Copy the lines of the items verbatim, beginning with the line that contains "Given: Toggle the Show Days switch" and continuing through the end of the items.

[Records from a data source]
>>>>>

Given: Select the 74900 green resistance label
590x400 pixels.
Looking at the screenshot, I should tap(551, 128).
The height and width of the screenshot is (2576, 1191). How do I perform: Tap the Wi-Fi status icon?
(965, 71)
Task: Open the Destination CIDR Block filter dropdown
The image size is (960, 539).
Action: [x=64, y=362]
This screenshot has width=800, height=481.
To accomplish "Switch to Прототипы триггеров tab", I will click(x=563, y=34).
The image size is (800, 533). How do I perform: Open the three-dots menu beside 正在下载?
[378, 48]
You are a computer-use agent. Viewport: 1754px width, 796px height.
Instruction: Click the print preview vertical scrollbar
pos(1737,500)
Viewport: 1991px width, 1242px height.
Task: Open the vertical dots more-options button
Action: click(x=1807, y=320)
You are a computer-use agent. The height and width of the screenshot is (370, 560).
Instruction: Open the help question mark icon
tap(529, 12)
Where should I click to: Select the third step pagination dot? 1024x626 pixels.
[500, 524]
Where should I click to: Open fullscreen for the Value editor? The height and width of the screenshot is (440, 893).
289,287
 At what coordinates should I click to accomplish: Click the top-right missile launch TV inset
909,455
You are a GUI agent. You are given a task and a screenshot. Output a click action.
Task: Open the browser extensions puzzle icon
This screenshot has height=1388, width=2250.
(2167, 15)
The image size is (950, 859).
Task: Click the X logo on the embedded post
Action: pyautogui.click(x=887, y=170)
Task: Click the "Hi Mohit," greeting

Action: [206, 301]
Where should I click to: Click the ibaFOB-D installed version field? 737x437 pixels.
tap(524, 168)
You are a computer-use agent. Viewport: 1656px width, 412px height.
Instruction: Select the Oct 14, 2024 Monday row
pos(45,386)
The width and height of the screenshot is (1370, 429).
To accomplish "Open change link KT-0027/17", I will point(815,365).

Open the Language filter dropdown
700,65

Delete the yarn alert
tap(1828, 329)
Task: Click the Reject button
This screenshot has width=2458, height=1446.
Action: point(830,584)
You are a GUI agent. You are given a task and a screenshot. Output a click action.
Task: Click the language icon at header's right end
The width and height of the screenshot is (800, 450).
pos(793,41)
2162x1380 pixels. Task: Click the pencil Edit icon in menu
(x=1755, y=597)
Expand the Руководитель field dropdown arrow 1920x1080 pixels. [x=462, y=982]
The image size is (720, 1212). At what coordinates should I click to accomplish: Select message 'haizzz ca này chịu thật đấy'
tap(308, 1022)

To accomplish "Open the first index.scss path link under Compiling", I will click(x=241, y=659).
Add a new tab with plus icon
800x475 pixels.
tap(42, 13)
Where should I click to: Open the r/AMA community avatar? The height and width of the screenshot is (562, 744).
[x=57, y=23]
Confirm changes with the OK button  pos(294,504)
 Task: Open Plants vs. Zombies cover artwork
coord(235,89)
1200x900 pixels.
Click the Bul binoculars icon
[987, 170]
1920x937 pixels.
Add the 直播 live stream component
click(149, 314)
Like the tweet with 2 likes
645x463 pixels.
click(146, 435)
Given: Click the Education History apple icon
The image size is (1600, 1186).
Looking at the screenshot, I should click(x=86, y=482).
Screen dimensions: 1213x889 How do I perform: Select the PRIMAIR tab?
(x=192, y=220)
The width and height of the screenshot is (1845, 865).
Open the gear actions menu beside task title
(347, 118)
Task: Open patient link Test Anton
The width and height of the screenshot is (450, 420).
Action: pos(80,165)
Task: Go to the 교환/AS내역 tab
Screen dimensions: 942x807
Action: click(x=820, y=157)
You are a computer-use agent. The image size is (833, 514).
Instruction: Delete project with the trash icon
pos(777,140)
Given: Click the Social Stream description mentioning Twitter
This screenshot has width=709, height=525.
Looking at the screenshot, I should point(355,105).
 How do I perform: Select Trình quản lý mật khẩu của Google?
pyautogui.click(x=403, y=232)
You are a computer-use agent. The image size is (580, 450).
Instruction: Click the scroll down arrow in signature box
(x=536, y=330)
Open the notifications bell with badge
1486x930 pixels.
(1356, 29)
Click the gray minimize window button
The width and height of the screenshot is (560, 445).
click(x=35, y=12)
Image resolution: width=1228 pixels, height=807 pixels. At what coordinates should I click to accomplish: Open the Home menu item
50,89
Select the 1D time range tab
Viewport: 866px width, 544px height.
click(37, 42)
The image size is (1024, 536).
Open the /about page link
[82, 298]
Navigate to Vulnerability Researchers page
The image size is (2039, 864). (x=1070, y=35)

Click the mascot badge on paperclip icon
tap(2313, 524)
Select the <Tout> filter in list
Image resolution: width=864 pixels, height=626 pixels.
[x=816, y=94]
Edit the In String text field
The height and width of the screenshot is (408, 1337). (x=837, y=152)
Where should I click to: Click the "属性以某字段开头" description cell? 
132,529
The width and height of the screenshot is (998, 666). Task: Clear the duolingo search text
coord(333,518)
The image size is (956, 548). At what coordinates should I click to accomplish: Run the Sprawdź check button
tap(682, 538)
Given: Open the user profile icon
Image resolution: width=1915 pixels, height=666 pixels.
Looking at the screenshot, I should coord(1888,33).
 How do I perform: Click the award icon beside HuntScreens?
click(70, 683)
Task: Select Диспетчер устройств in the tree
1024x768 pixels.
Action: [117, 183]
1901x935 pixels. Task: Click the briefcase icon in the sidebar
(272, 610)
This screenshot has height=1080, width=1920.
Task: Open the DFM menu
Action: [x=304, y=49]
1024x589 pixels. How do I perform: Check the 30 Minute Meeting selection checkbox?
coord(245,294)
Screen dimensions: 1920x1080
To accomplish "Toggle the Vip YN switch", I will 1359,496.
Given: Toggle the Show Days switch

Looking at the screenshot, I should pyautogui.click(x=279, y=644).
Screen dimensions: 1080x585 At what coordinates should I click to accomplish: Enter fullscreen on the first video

<<<<<

## Task solution
Given: Toggle the Show Days switch

Looking at the screenshot, I should pyautogui.click(x=279, y=644).
Screen dimensions: 1080x585 At what coordinates should I click to accomplish: Enter fullscreen on the first video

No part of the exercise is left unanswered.